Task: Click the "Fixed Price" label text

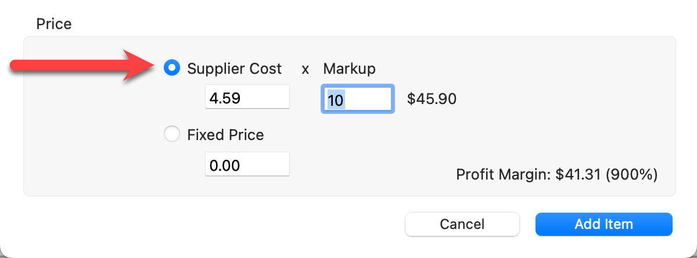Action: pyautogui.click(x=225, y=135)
---
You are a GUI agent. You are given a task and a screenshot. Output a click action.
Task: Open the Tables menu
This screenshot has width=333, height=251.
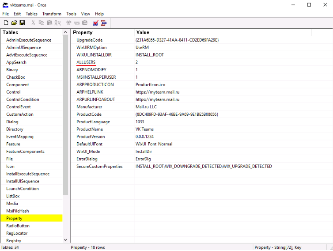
* * *
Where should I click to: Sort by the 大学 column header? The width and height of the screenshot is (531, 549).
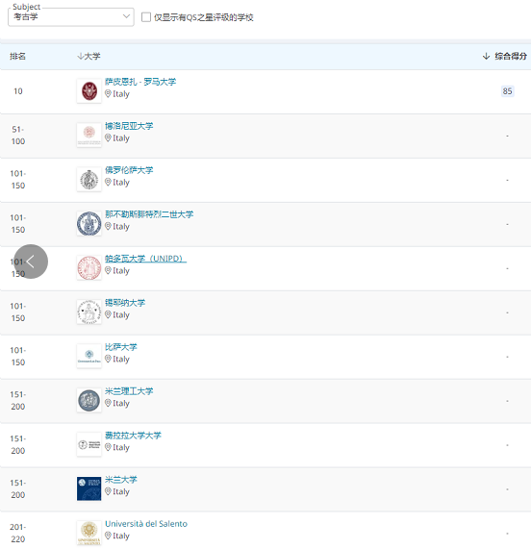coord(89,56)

### Instruction
Set out the listing as a Markdown table with the columns Row and Line. Start with the line that contains "Where should I" and go through the line that contains "coord(89,56)", skipping blank lines and leaving out the pictures.

### Answer to the task
| Row | Line |
|---|---|
| 1 | Where should I click to: Sort by the 大学 column header? The width and height of the screenshot is (531, 549). |
| 2 | coord(89,56) |